Collected data entries

..............................

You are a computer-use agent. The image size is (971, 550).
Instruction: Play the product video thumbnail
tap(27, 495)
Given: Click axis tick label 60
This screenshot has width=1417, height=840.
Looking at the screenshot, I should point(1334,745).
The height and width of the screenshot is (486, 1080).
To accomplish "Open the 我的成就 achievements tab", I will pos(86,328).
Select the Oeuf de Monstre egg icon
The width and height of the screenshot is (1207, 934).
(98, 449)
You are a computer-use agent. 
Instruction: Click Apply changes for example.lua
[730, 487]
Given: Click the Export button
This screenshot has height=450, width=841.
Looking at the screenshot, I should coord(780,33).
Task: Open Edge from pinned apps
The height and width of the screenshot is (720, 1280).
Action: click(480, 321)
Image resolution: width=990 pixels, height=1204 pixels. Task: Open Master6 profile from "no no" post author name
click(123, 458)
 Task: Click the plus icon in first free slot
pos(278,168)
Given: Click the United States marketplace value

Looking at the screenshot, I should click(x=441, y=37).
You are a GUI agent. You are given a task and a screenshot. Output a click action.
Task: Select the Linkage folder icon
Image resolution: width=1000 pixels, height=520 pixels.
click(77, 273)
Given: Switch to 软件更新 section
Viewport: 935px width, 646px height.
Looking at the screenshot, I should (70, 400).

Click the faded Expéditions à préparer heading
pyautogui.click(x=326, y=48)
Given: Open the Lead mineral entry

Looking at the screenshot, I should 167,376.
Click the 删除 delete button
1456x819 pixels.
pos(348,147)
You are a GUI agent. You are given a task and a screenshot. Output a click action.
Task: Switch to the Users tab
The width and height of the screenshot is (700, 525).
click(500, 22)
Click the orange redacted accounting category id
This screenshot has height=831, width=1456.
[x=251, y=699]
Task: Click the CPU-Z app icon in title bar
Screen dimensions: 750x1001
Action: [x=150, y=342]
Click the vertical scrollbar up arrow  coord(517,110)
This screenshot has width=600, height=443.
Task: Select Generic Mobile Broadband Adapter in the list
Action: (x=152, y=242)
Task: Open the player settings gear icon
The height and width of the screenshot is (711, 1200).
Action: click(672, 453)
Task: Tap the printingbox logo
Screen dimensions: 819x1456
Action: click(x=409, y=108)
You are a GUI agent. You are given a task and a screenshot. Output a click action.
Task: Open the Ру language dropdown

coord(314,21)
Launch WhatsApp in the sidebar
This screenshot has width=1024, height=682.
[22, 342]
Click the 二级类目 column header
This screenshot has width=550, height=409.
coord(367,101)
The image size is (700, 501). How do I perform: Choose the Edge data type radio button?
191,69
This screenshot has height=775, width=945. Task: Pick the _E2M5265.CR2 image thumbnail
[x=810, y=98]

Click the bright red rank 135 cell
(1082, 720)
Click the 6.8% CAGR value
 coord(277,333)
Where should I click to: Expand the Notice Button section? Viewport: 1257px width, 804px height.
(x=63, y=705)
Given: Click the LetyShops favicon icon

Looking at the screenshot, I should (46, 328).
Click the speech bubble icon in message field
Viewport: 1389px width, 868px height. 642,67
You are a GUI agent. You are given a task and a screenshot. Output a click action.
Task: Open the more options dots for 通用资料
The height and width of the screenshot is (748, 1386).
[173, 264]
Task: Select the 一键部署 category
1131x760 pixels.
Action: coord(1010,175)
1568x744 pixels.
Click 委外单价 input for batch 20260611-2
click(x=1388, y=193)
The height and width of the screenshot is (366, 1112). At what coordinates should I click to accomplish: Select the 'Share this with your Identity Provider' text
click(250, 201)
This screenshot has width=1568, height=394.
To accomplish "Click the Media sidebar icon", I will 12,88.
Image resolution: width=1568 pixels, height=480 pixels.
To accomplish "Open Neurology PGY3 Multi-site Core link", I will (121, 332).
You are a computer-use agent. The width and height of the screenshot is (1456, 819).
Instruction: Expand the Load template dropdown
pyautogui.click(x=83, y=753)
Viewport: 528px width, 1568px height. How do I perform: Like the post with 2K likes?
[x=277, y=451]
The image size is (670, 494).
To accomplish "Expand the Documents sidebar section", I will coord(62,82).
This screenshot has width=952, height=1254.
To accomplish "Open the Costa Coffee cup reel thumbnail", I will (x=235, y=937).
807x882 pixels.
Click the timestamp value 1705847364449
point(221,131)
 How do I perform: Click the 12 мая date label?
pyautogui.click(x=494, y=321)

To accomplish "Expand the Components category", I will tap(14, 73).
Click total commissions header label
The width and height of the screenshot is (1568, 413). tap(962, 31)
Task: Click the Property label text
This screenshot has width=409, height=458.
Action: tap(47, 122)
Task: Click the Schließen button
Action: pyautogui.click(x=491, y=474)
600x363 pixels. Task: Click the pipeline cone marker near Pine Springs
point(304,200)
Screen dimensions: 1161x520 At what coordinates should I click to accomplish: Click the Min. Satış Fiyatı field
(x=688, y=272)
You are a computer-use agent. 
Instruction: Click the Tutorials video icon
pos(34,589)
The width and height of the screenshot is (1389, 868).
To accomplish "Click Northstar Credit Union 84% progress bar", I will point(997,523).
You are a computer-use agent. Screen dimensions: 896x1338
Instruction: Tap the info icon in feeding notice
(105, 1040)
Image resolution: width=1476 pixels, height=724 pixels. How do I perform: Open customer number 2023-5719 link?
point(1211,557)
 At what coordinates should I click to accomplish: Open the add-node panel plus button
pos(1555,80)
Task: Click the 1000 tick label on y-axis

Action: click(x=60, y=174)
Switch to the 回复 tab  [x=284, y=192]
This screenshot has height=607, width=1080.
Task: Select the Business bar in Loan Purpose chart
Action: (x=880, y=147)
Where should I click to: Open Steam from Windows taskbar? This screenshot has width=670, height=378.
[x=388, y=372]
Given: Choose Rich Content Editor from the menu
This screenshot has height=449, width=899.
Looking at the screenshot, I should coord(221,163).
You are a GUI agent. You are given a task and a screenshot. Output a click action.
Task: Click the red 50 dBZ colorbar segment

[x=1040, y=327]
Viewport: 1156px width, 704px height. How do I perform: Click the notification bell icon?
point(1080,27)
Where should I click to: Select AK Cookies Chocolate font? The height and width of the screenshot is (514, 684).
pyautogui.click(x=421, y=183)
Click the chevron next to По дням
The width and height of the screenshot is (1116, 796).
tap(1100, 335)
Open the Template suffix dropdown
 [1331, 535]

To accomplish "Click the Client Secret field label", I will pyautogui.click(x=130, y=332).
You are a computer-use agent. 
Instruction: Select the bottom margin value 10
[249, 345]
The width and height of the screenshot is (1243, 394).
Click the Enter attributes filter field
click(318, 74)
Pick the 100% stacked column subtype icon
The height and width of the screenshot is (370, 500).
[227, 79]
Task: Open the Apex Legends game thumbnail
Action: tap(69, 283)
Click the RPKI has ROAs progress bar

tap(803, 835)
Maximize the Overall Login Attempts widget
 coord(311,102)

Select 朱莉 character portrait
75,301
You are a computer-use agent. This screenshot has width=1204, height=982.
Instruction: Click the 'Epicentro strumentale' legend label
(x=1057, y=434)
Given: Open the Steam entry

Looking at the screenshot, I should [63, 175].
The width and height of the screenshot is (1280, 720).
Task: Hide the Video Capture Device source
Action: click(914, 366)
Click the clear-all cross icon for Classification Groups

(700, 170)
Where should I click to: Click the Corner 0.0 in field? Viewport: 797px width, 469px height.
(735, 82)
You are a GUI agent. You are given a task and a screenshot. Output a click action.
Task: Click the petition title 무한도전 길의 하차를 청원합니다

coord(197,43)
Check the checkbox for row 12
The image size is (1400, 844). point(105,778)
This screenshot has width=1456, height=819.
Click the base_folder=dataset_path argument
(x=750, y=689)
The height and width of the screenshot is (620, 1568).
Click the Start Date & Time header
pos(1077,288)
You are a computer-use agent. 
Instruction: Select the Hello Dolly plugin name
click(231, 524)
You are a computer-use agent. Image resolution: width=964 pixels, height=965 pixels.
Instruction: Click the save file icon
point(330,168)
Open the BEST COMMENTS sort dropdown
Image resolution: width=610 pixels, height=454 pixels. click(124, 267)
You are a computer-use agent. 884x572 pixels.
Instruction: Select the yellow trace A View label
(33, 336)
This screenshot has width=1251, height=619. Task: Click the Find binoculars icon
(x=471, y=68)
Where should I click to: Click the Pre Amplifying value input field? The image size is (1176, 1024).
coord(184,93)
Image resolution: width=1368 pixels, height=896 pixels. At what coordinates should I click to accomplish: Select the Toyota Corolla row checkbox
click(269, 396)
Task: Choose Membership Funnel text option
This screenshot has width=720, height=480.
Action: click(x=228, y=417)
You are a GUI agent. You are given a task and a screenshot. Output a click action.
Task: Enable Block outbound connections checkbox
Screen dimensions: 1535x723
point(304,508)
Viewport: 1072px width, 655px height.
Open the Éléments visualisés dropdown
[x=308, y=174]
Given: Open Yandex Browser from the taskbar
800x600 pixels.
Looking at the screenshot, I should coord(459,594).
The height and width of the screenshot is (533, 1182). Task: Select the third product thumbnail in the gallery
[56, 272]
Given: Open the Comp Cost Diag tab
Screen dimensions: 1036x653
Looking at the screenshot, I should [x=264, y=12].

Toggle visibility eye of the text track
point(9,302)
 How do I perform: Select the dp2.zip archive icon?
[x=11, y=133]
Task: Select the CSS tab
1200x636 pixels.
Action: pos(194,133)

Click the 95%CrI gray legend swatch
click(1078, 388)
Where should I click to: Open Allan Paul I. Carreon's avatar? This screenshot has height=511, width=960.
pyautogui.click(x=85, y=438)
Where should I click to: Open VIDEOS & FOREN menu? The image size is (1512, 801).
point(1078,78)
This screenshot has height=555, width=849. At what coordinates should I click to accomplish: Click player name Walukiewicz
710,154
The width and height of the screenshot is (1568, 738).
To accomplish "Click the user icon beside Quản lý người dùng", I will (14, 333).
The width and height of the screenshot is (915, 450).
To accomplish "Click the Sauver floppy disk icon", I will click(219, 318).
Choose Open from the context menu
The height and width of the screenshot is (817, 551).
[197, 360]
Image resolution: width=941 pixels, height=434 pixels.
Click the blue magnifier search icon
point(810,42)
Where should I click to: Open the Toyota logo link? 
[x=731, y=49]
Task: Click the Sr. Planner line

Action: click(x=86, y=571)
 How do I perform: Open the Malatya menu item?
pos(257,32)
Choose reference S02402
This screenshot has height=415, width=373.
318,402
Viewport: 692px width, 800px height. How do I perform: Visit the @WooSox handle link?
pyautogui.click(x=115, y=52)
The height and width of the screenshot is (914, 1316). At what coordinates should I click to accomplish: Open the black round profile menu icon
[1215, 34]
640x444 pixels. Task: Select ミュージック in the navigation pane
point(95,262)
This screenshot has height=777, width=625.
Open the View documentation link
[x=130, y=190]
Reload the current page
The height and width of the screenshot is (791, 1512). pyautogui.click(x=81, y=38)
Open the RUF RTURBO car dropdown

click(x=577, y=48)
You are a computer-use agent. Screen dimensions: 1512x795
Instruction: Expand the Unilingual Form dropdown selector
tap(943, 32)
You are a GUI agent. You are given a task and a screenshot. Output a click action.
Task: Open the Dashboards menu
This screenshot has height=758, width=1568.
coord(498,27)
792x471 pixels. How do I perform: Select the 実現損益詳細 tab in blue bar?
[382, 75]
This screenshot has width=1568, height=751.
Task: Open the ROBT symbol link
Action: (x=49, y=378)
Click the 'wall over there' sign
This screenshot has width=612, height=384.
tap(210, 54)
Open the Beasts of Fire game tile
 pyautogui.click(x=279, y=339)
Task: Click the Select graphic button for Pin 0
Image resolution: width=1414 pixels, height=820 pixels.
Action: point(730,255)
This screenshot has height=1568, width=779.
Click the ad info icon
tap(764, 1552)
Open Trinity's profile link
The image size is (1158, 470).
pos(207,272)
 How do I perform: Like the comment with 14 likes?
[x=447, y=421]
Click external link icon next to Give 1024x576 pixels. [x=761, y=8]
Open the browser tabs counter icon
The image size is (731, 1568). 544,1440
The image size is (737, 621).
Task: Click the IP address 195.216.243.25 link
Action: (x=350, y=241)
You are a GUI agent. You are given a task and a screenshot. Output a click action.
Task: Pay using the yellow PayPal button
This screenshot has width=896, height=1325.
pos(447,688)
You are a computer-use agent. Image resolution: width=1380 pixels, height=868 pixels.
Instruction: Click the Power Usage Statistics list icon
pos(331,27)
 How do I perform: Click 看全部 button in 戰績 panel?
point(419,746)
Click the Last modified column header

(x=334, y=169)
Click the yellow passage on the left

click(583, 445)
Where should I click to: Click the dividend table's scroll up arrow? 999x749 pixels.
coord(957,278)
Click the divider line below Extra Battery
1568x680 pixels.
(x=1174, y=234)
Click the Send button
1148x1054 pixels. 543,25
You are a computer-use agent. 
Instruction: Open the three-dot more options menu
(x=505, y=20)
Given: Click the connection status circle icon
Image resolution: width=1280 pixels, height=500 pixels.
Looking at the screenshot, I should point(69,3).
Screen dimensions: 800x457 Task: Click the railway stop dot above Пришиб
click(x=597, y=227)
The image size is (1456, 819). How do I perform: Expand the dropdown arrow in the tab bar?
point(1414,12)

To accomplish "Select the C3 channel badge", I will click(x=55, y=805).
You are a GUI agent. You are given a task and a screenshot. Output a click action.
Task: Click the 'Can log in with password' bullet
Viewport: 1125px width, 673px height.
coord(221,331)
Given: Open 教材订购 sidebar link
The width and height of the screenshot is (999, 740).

..............................

What you are asked to do
Reproduce, exactly as they stand in the data above, the lines from the one that holds "Task: Choose Membership Funnel text option" to the one that holds "Task: Enable Block", inclusive.

Response for this exercise
Task: Choose Membership Funnel text option
This screenshot has width=720, height=480.
Action: click(x=228, y=417)
You are a GUI agent. You are given a task and a screenshot. Output a click action.
Task: Enable Block outbound connections checkbox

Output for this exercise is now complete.